Germany's AfD forecast to win 20% of the vote
24/2/2025 6:04
For the first time since the
Second World War, a far-right party has come second in a German
national election, a result that will keep it outside government
but make it a fearsome opponent of the ruling parties.
The Alternative for Germany, which has morphed since it was
founded in 2013 from a party of libertarian economists to an
anti-immigration, pro-Russia group, is forecast to have won the
backing of one-in-five Germans.
The AfD has little chance of joining the government as the
other parties maintain a "fire wall" to keep it out of office,
but leader Alice Weidel implied in her victory speech that it
was only a matter of time before that changed.

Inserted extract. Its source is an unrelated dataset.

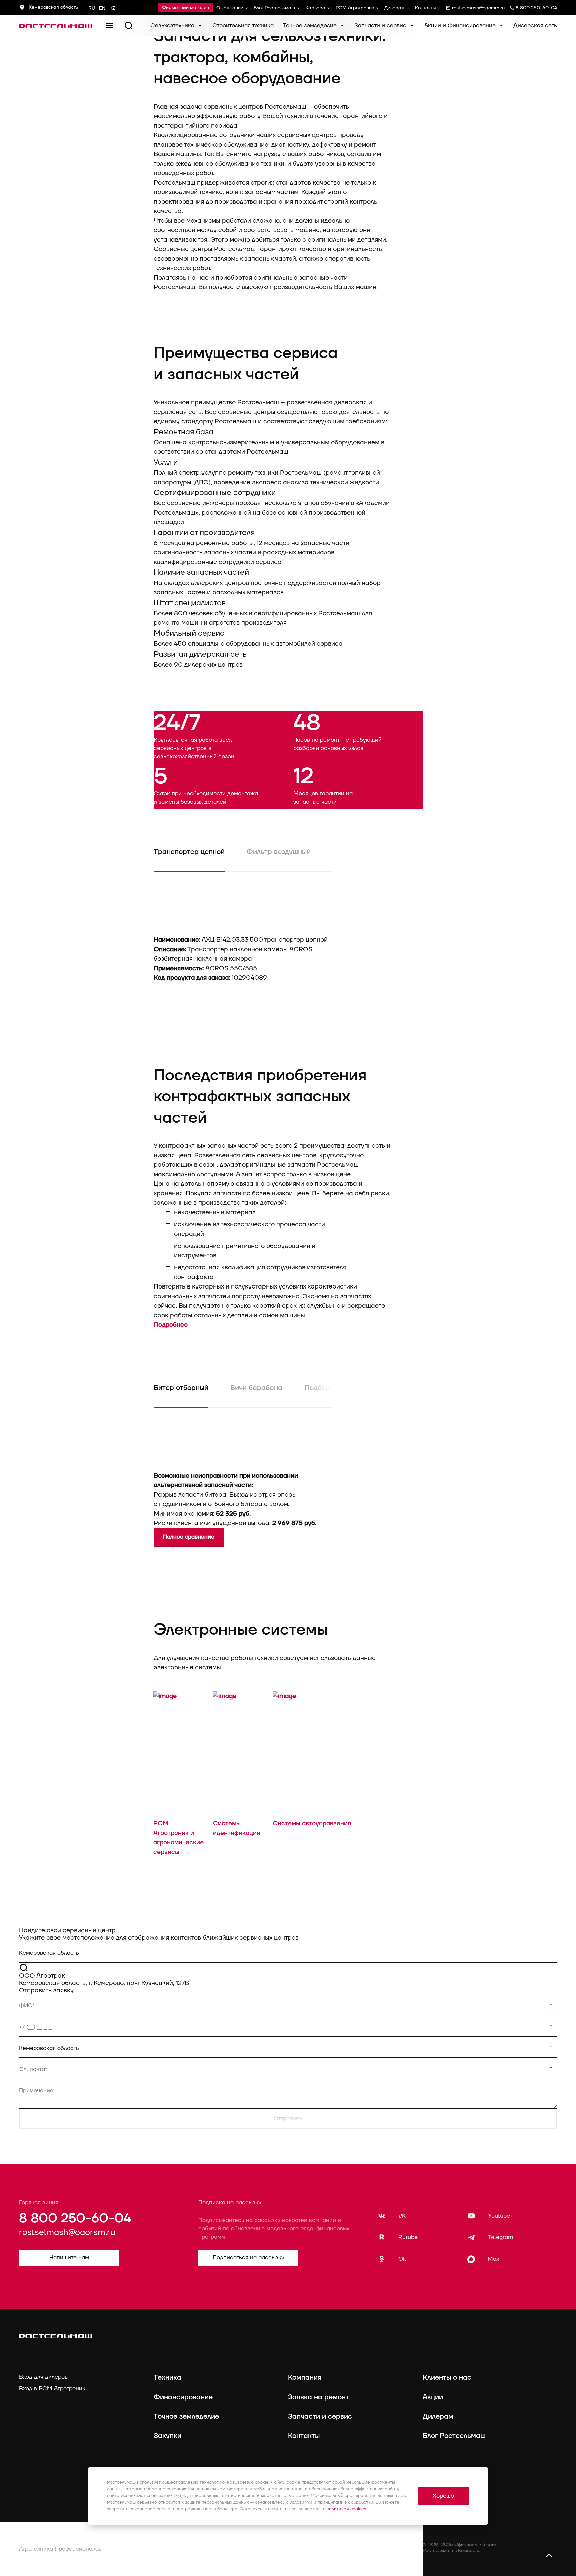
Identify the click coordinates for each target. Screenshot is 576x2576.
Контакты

"Our hand remains outstretched to form a government," she
told supporters, adding that it would be tantamount to
"electoral fraud" if the first-placed conservatives chose to
govern with left-wing parties rather than them.
If that happened, she said, "next time we'll come first."

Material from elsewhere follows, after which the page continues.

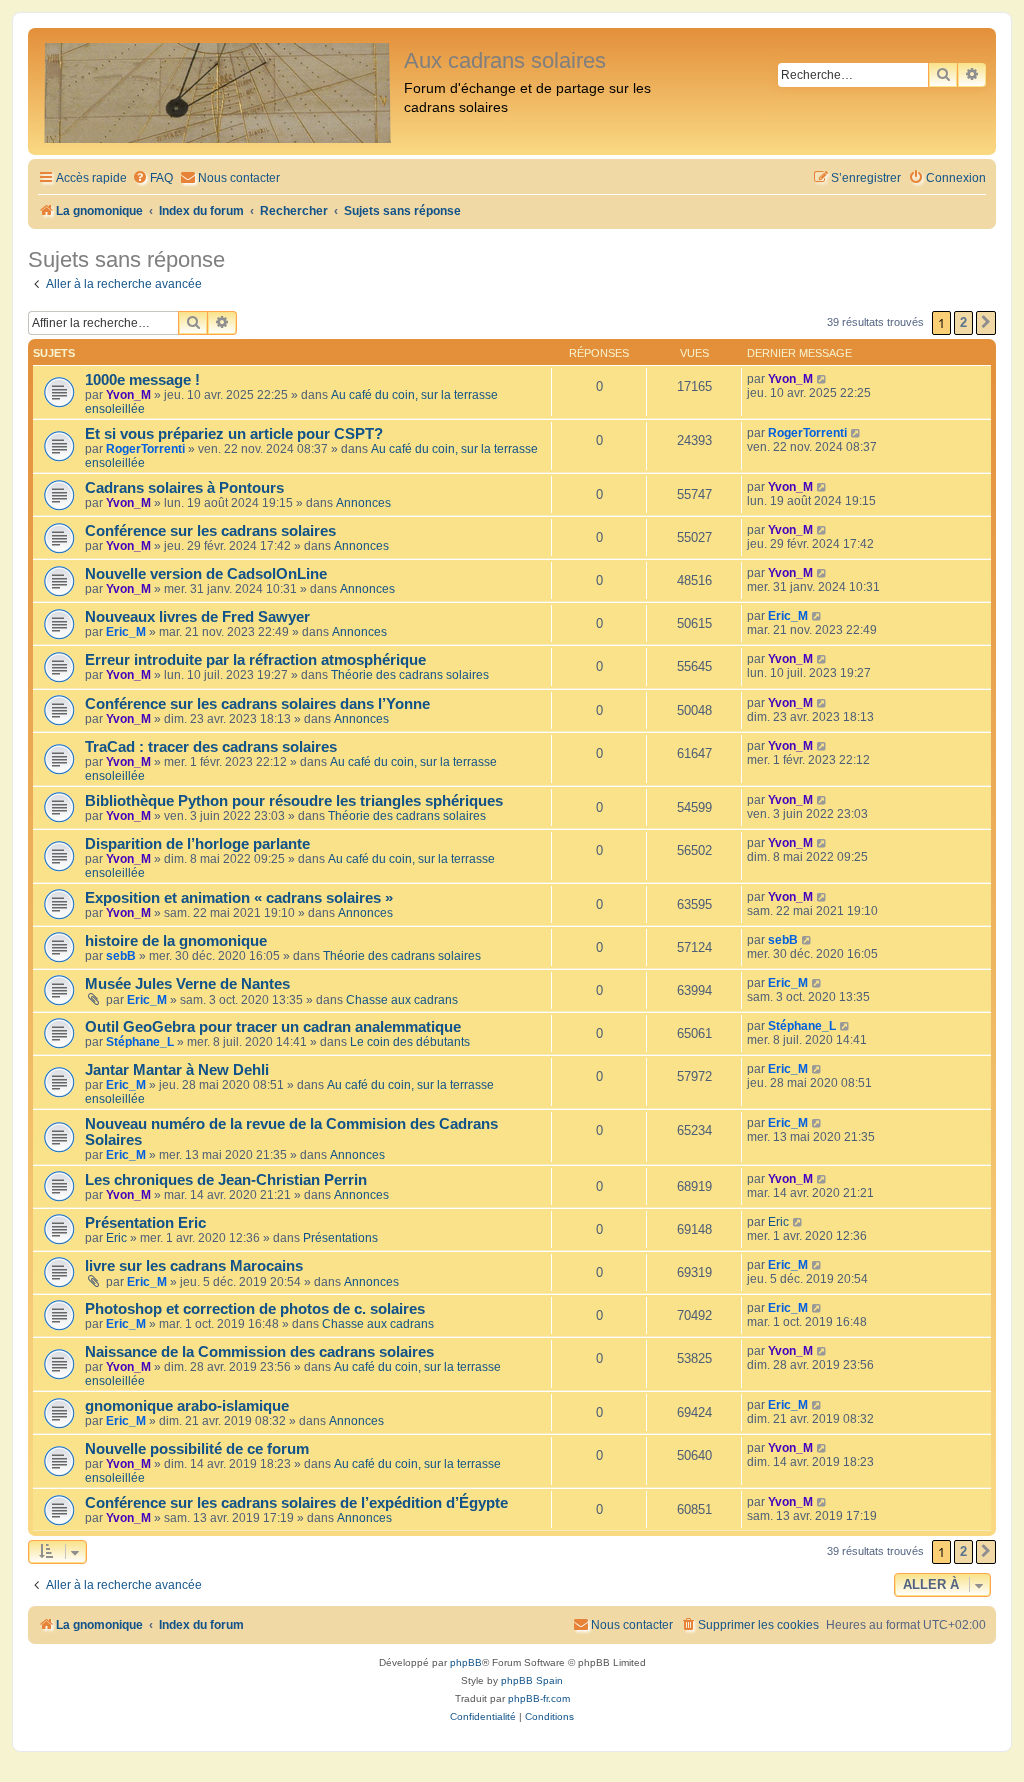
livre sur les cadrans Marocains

Weidel, the leader of a nativist party that preaches
traditional family values while raising her children with a
Swiss-based woman of Sri Lankan background, said the AfD was now
"a mainstream party".
Once internationally isolated, it now has an ally in the
White House, where Donald Trump's adviser Elon Musk, the world's
richest person, regularly posts his support.
"It's the most amazing feeling. I've been here since its
founding and to see it on 20% is amazing. We'll be kept out of
coalition, but as you can see, the conservatives are taking all
of our positions," said Gilbert Kalb, an AfD member celebrating
at the party's headquarters.
If cheers were slightly muted, that was because, although
its vote share doubled since 2021, the result fell short of the
more optimistic expectations.
Traditionally a pensioners' party, the AfD made inroads
among the young, many of whom have experienced years of sluggish
economic growth. Exit poll data indicated 22% of
25-to-34-year-olds voted for the party, compared to 10% of those
aged 70 and over.
Ahead of the result, young men in close-fitting suits milled
around at the headquarters, drinking beer and eating bratwurst.
The AfD has undergone successive waves of radicalisation
since its founding and is today under surveillance by security
services as an anti-democratic threat to Germany's
constitutional order.
Policies include drastically restricting migration,
disbanding the European Union and dropping support for Ukraine
in its war with Russia.
One leading figure is regional boss Bjoern Hoecke, twice
convicted for shouting slogans of Adolf Hitler's Nazis. Honorary
chairman Alexander Gauland has described the Nazis' genocide of
Europe's Jews as a lone stain that could not disfigure the
glorious sweep of German history.
It became the largest party in Hoecke's home state of
Thuringia last year, and did sufficiently well elsewhere that
only improbable and tricky coalitions of centre-right and far
left could keep them out of office.
Even outside government it reshaped debate away from the
"welcome culture" under which former Chancellor Angela Merkel
let a million refugees settle in 2015, with all mainstream
parties now pledging to tighten immigration controls.
STILL ISOLATED?
Forecasts suggest it will have 23% of seats in parliament,
just under the number needed to set up parliamentary committees
of inquiry that can summon witnesses and set the news agenda.
In a sign of quite how far outside Europe's mainstream it
is, other far right parties, including Marine Le Pen's National
Rally, have refused to work with a party that reminds many
Europeans of Germany's Nazi past.
Some legislators nurture close ties with Russia and China:
one European Parliament member, Petr Bystron is under
investigation for taking payment from a Russian-backed
disinformation outlet. Another, Maximilian Krah, was suspended
after prosecutors said one of his assistants was spying for
China.
There are still formidable barriers in its way: its
headquarters, next to an African restaurant on a side street in
a distant suburb, is far removed from the other parties'
imposing central offices because the stigma surrounding the
party is so great that no landlord agreed to let to them.
But there are signs its political isolation is crumbling:
Weidel received an invitation to Budapest to see Viktor Orban,
who praised her as a "brave woman" after she lambasted a
journalist for describing her party as far-right.
Other populists such as Italian Deputy Prime Minister Matteo
Salvini and Dutch anti-Islam nationalist Geert Wilders offered
congratulations on Sunday.
A year ago, the party seemed to be at a low ebb, buffeted by
revelations by investigative journalists that several of its
most senior members had met at a secret conference outside
Berlin to discuss "remigration" - the deportation of non-ethnic
German holders of German citizenship.
Nationwide protests followed, and the party briefly slipped
in polls, but with the economy in crisis and a population
disconcerted by war, it scored record results in four successive
regional elections in the autumn.
The president of Germany's Central Jewish Council, Josef
Schuster, told Welt newspaper he was shocked at the strength of
the AfD's result.
"This should worry all of us, that a fifth of German voters
have voted for a party that in at least some of its policies is
far-right, and which in its language and ideology seeks clear
links with the radical right and neo-Nazism ...," he said.